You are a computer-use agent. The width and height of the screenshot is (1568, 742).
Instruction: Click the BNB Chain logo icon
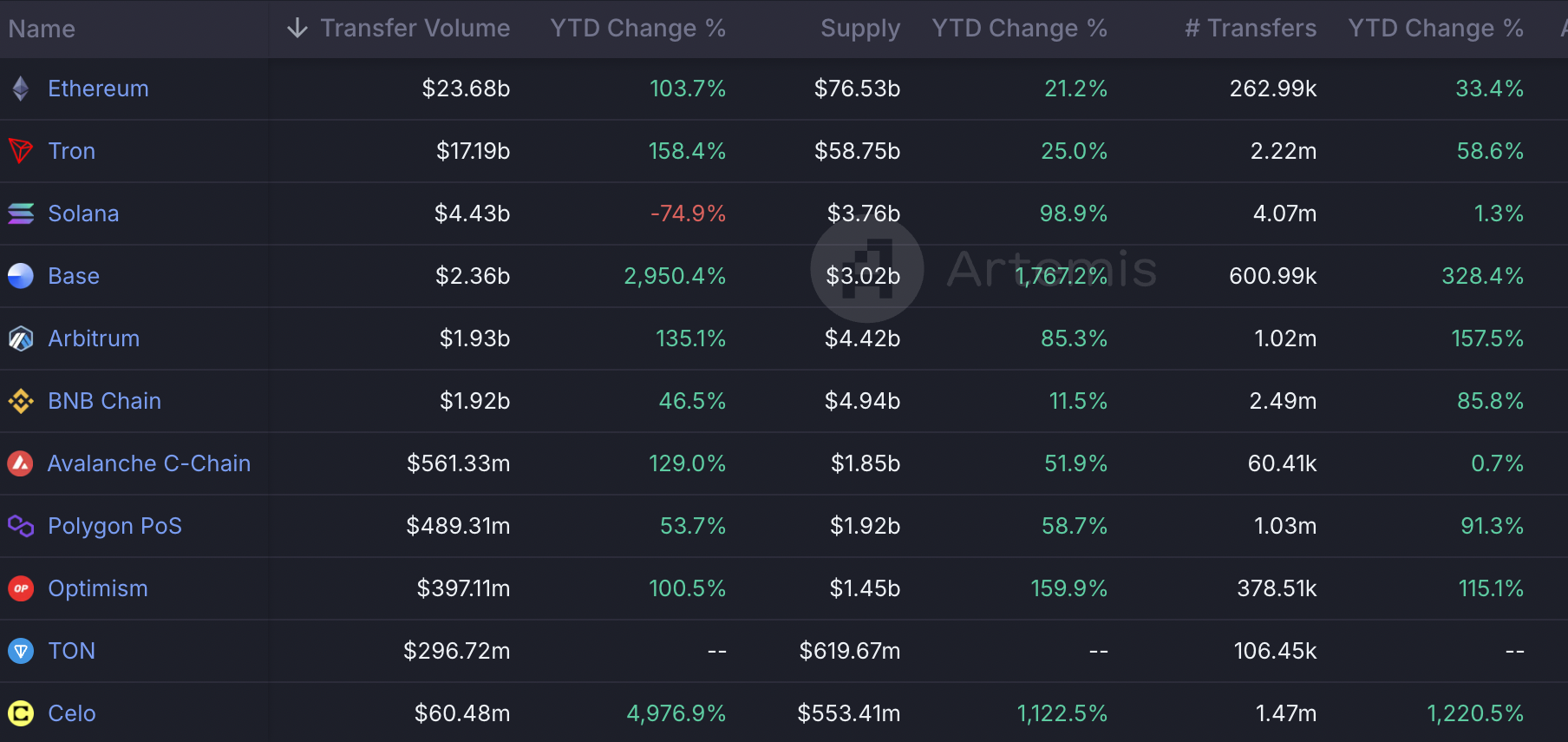[x=21, y=401]
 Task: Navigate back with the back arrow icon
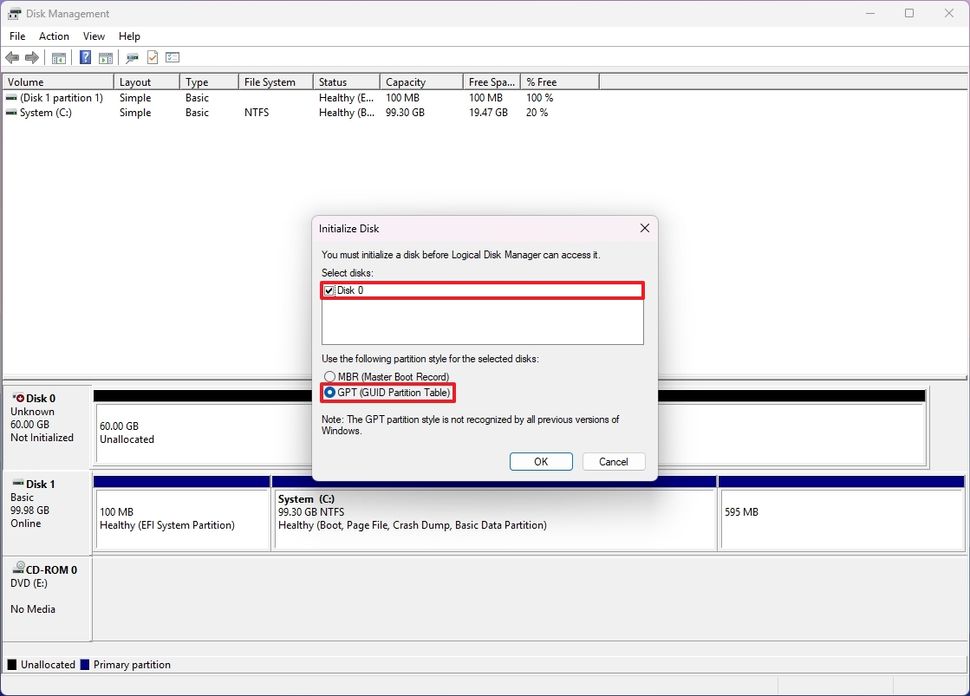coord(11,57)
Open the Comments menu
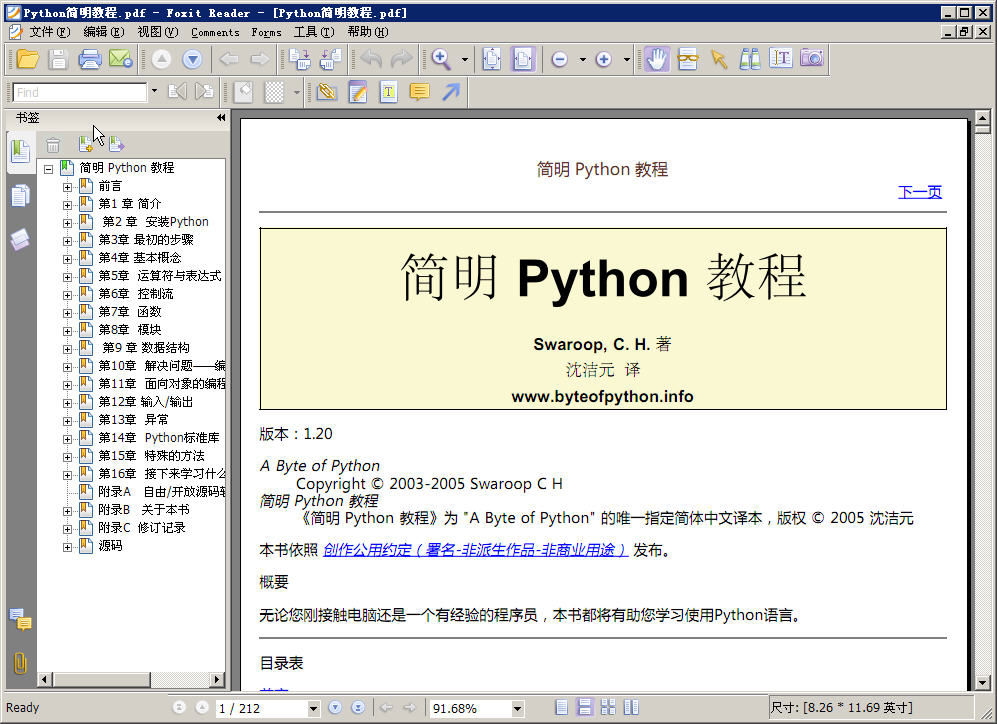 pos(215,32)
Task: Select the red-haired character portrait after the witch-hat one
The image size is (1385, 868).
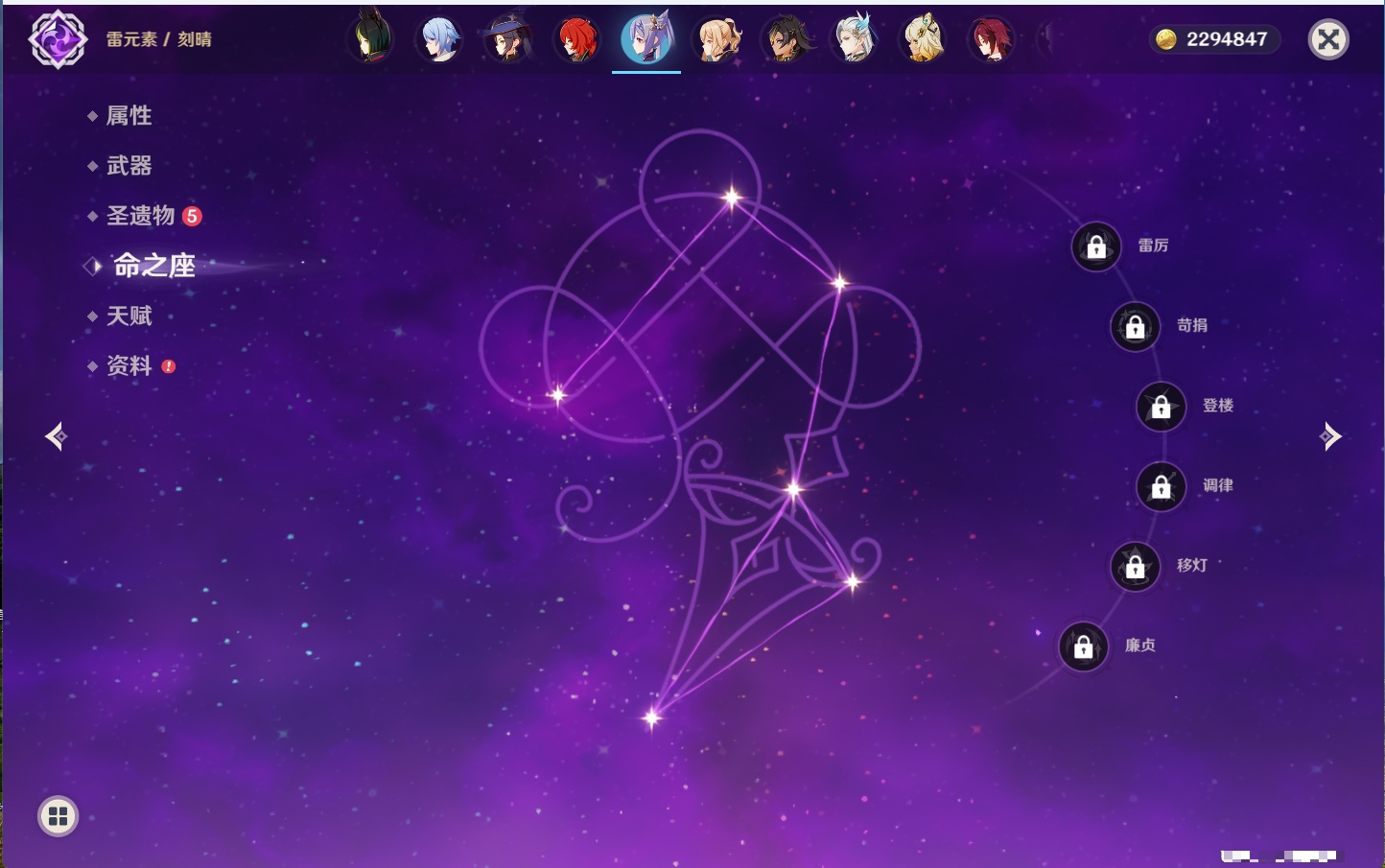Action: coord(577,39)
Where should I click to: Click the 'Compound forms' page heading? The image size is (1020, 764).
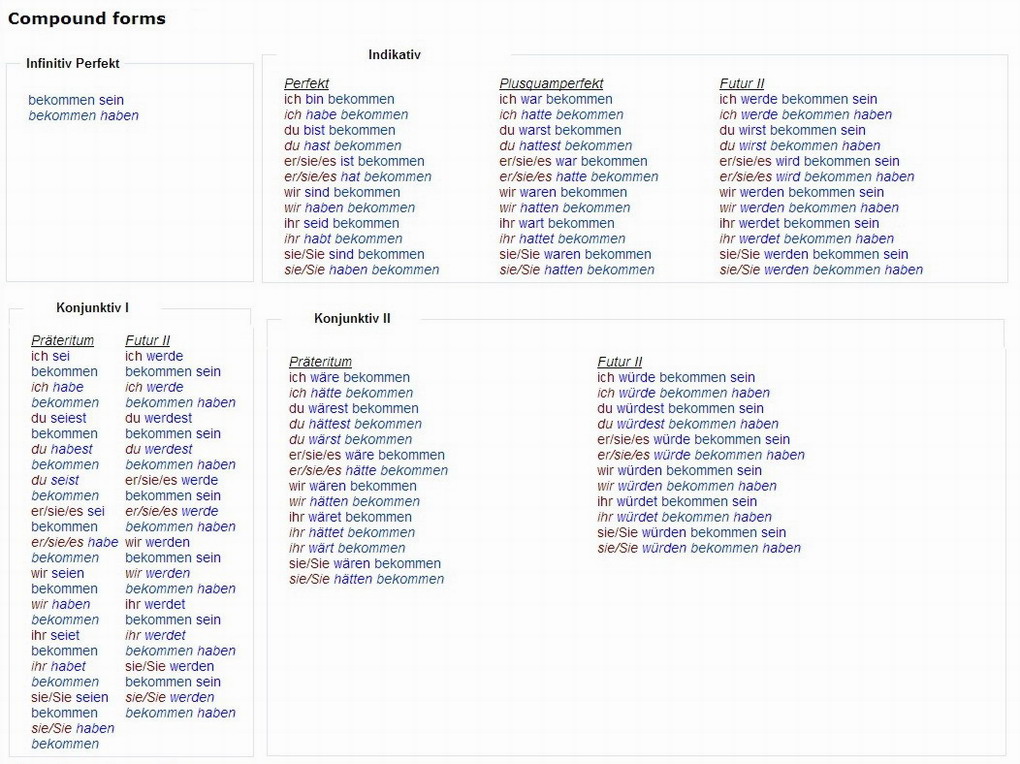pyautogui.click(x=87, y=19)
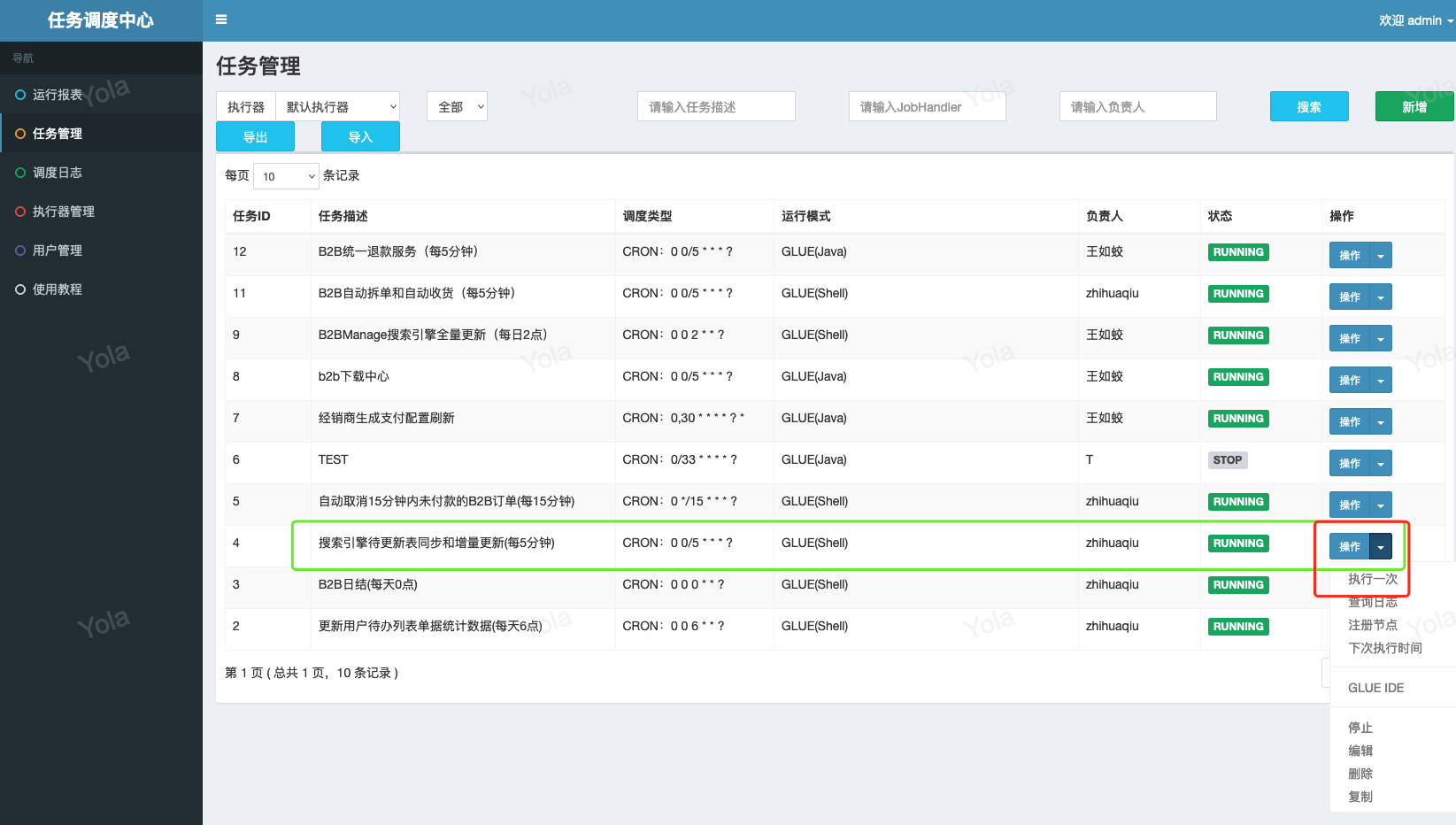
Task: Open the admin user menu
Action: point(1414,20)
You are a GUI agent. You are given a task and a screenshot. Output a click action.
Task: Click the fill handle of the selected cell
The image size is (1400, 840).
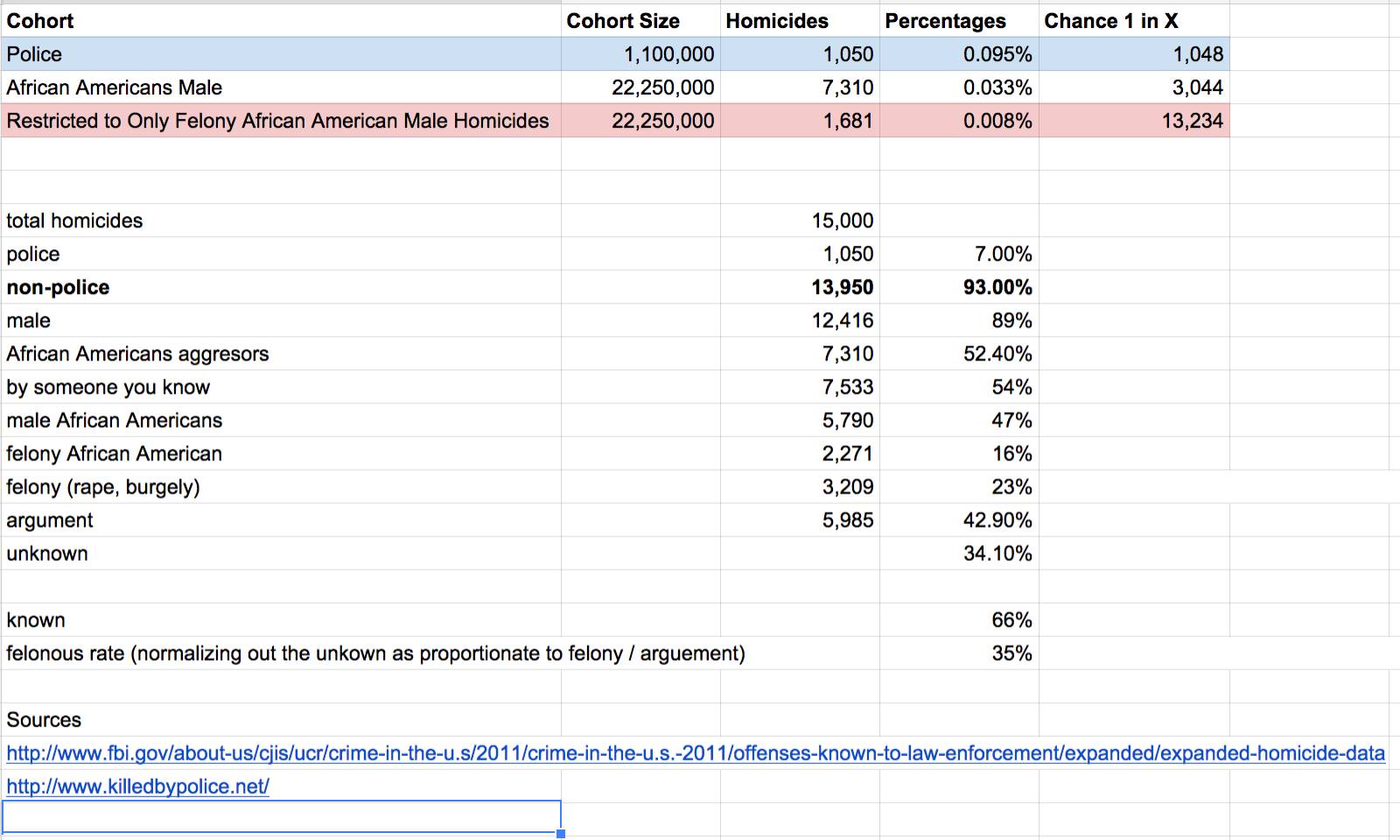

*What the exercise asks*. Rewrite the records from the line that contains "Where should I" through the end of the records, inclusive, changing "image size" to "screenshot size" and keeping everything else the same. Leave the pictures out of your answer.

*Result of the exercise*.
Where should I click to: Click the 'Compound forms' page heading? The screenshot size is (1020, 764).
pyautogui.click(x=87, y=19)
Task: Open the admin user menu
Action: point(1414,20)
You are a GUI agent. You are given a task and a screenshot. Output a click action.
Task: Click the fill handle of the selected cell
The screenshot size is (1400, 840).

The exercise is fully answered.